The malware in this case was Win32/Dorkbot malware, which has infected more than one million personal computers worldwide by spreading through social networks, instant messaging programs, and USB flash drives. Once a computer becomes compromised, it can be instructed to steal passwords used for online banking and payments, download and install dangerous malware, and join other infected computers in sending multiple requests to a specific server in the hopes of overwhelming its capacity to respond (known as a distributed denial of service attack).
According to the CRTC, agencies from around the world, including the Federal Bureau of Investigation, Europol, Interpol, Microsoft Inc., the Royal Canadian Mounted Police (the “RCMP”), Public Safety Canada, and the Canadian Cyber Incident Response Centre, are working together on the investigation of Dorkbot. The warrant in Canada was granted by a judge of the Ontario Court of Justice and was carried out with assistance from the RCMP. No further details have been provided by the CRTC yet regarding the details of the warrant or the execution process.
The ability of the CRTC under CASL to obtain a warrant is quite broad.

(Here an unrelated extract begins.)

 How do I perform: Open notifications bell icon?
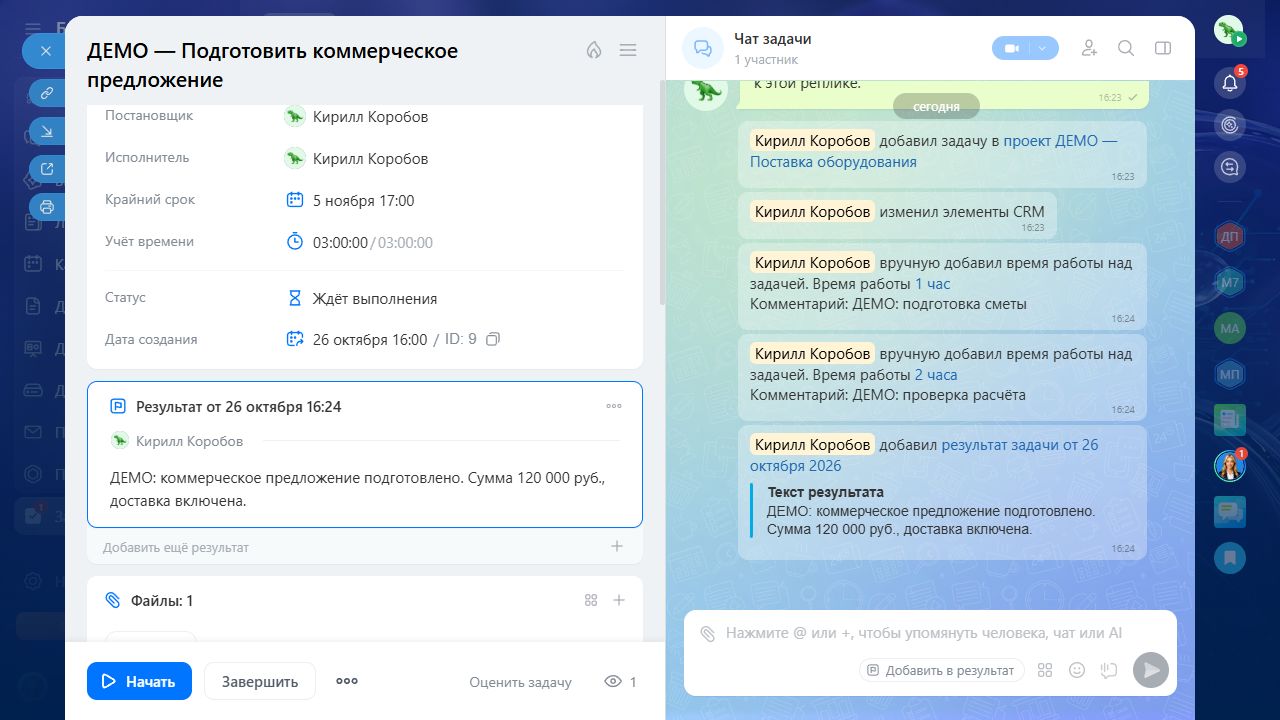pyautogui.click(x=1230, y=83)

The CRTC may obtain a warrant authorizing entry to a place, including a dwelling-house, if a Justice of the Peace is satisfied that entry to the place is necessary to verify compliance with CASL, determine whether CASL has been contravened, or assist an investigation or proceeding in respect of a contravention of foreign state laws that address conduct that is substantially similar to conduct prohibited by CASL. Subject to any conditions specified in the warrant, the person executing the warrant may do the following: examine anything that is found in the place; use any means of communication found in the place or cause it to be used; use or cause to be used any computer system found in the place to examine data contained in, or available to, the system; prepare or cause to be prepared a document based on the data; use or cause to be used any copying equipment to make copies of documents; remove anything found in the place for examination or copying; and prohibit or limit access to all or part of the place.
Businesses should be aware that the CRTC has indicated that it will continue to collaborate with its domestic and international partners to aggressively pursue investigations of alleged violations under CASL to protect Canadians from online threats. Although the first warrant under CASL was issued in relation to the installation of malware on computer systems, the software update and installation rules are broad in that they apply to the installation of unwanted software that is not malware or spyware. In order to comply with these rules and to avoid investigation by the CRTC, businesses should seek express consent, as required by CASL, prior to installing computer programs on another person’s computer system.